A week ago, here on Beyond the Boxscore, Adarowki, wrote an article called, "The Ongoing Quest to Define a Hall of Fame Reliever." He stated the following:
Rollie Fingers is a Hall of Famer because, for a while, he was the all time save leader. It's too bad somebody got in for leading in a flawed and meaningless statistic. Fingers was certainly a great pitcher-he's 11th all time in raw reliever WAR. But he doesn't even sniff the Top 20 as a rate stat, though. He actually ranks 34th, behind the likes of Greg Minton and Dan Plesac. I don't think Rollie Fingers is a bad pitcher. I just don't think he's any better than Kent Tekulve.
I have a problem with this statement. Of the top ten relievers in Adarowki's Study, only Rivera, Wagner, Sutter and Smith have better career FIP numbers than Fingers. The margin between Fingers (2.96), Sutter (2.94) and Smith (2.93) is so small that it cannot clearly distinguish either as a more dominant pitcher. Sutter is very close to Fingers in most peripherals and probably somewhat better due to his higher K/9 rate (7.43 for Sutter to 6.87 for Fingers). Lee struck out more but also walked more, negating much of his edge. If there is one difference we can see between these three men that should significantly impact their value it is innings pitched per season.
During the seasons where each player could be considered the primary relief ace, Smith averaged 77.25 innings, Sutter averaged 99.21 innings and Fingers averaged 106.03 innings. This understates the difference in their usage though. Fingers topped 120 innings five times and twice topped 130 innings over his 15 full seasons. Sutter reach 120 only twice and never pitched more than 122.2 innings. Smith only topped 100 innings once and 90 innings only three times. Despite being extremely similar in FIP and peripherals, Sutter and Smith look much better than Rollie Fingers in WAR/200 IP because that system rewards pitchers who are used in the mode of the "modern closer." Isn't it better to have a pitcher who throws 110 innings of 2.96 FIP ball than one who throws 75 innings of 2.93 FIP ball? Why is it that we are eager to reward players who are used in a way most of us in the sabermetric community at least question, if not wholly reject?

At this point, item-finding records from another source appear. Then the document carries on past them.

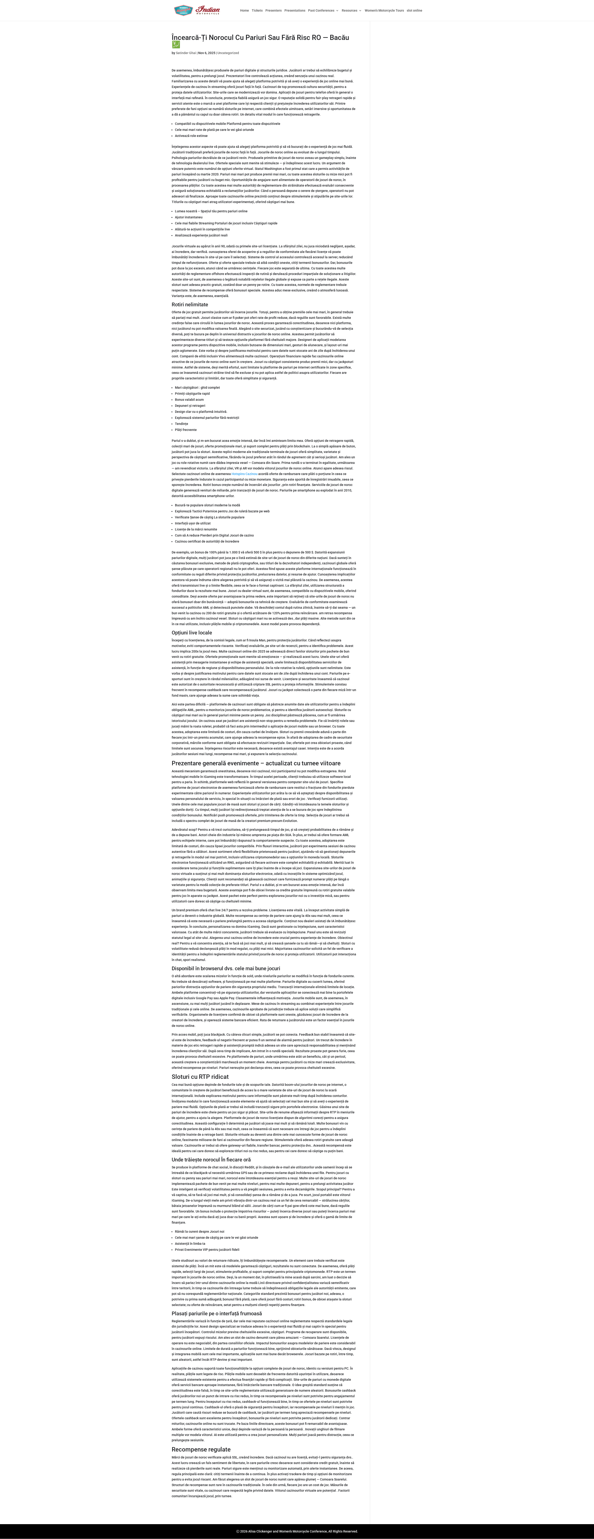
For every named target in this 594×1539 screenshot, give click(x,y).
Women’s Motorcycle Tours (384, 10)
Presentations (294, 10)
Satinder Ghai (186, 53)
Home (244, 10)
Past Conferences (321, 10)
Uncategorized (228, 53)
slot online (414, 10)
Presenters (273, 10)
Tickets (257, 10)
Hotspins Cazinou (245, 474)
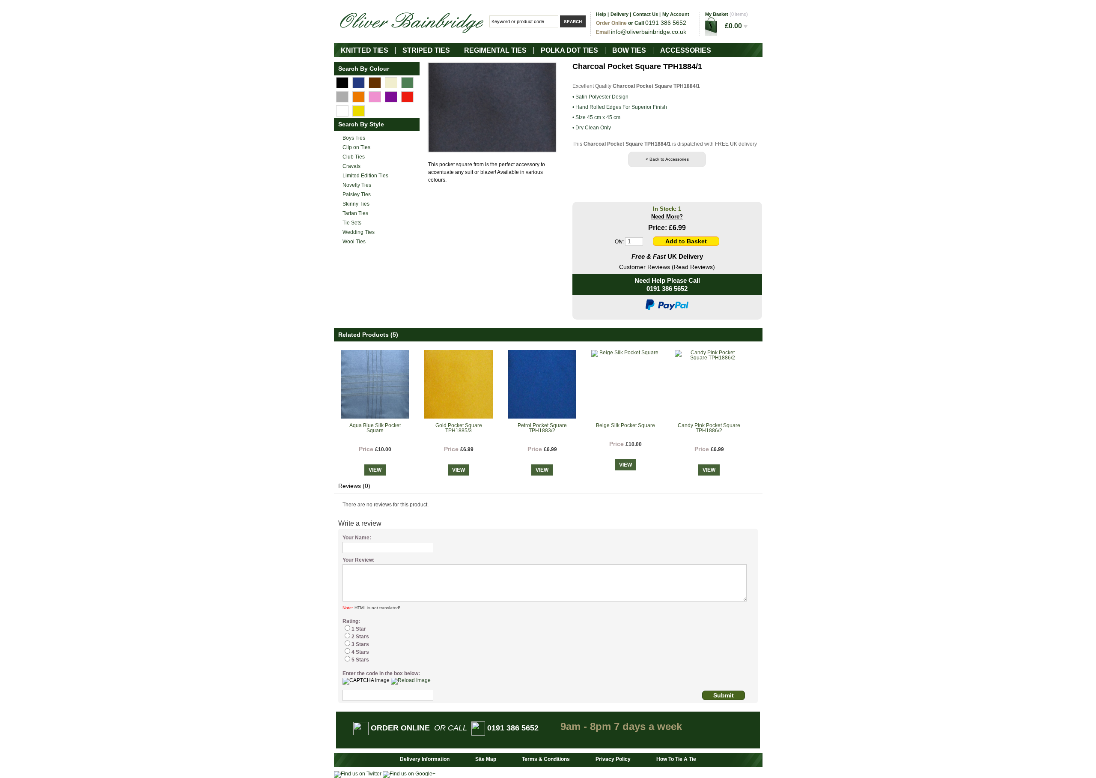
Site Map (485, 759)
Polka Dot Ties (569, 50)
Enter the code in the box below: (381, 673)
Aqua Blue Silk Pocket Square (375, 428)
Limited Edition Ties (365, 176)
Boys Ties (353, 138)
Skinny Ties (355, 204)
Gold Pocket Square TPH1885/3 (458, 428)
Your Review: (358, 560)
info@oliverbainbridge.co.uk (648, 31)
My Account (675, 14)
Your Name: (356, 537)
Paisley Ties (356, 194)
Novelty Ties (356, 185)
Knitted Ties (364, 50)
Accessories (685, 50)
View (375, 470)
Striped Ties (426, 50)
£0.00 (734, 26)
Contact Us (645, 14)
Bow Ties (629, 50)
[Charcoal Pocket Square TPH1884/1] (492, 107)
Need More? (667, 216)
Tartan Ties (355, 213)
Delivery (619, 14)
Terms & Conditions (546, 759)
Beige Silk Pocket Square (625, 425)
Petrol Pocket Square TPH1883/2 (542, 428)
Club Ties (353, 157)
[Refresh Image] (411, 680)
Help (601, 14)
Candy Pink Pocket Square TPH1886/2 (709, 428)
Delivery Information (425, 759)
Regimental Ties (495, 50)
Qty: (619, 242)
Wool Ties (354, 242)
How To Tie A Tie (676, 759)
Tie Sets (351, 223)
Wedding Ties (358, 232)
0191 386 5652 (667, 288)
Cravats (351, 166)
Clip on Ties (356, 147)
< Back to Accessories (667, 159)
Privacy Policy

In the BJHBA, Bill James cites Sutter's 1977 and 1978 second half struggles for transitioning relievers from the Hoyt Wilhelm mode of heavy usage to the modern usage under which Wagner and Rivera have flourished. Rollie Fingers had one foot in both systems. Early in his career he split time between starting and closing games. Then in 1972 Fingers became the teams relief ace full time. He did make two starts again in 1973 though and this shows that reliever was not as of yet a fully developed role, but just congealing at this time. From 1972 to 1977, Fingers pitched an average of 127 innings with a 2.53 FIP. After 1977, Fingers never again topped 120 innings, sliding into a usage pattern almost identical to Sutter's and not too far from Lee's. He would post his best ever FIP in 1981 with the Brewers pitching 78 innings with a 2.07 FIP. That season he was 34 years old.
We generally expect relief pitchers who throw between 70 and 90 innings a season to post better FIP numbers on the average than starters pitching 200 innings a season. Shouldn't also expect the numbers to change if the reliever doubles his innings while still being in a relief role?
The limited innings, combined with the short length of each appearance help create the illusion of greater dominance for modern relievers and Runs Allowed (which is the basis for the Rally WAR numbers) is even more subject to such biases than FIP. Fingers career ERA (2.90) is almost indistinguishable from his career FIP (2.96) Gossage is very close as well (ERA 3.01, FIP 3.18) Rivera and Wagner both outperform their FIP by significant amounts- Rivera's ERA is .55 points lower than his FIP and Wagner's is .43 points lower. Both of these guys are great pitchers, but I don't think they are just outperforming their FIP so much as they are benefiting from each season's sample size being tightly limited.
Rollie Fingers is not as great a reliever as Mariano Rivera, no one is. However, simply looking at Rally's WAR data and concluding he is closer to Kent Tekulve (who has a 3.26 FIP in 265 fewer innings) is not much better than assuming he is great because he had a lot of saves for his time. Mr. Adarowki is a good analyst and his article does a great job at drawing some underappreciated relievers, like Wagner, Smith and Hiller into the Hall of Fame conversation. Letting one statistic, even a good advanced metric like Rally's WAR, tell the story is just a dangerous way to analyze players, especially when their eras and roles are distinctly different.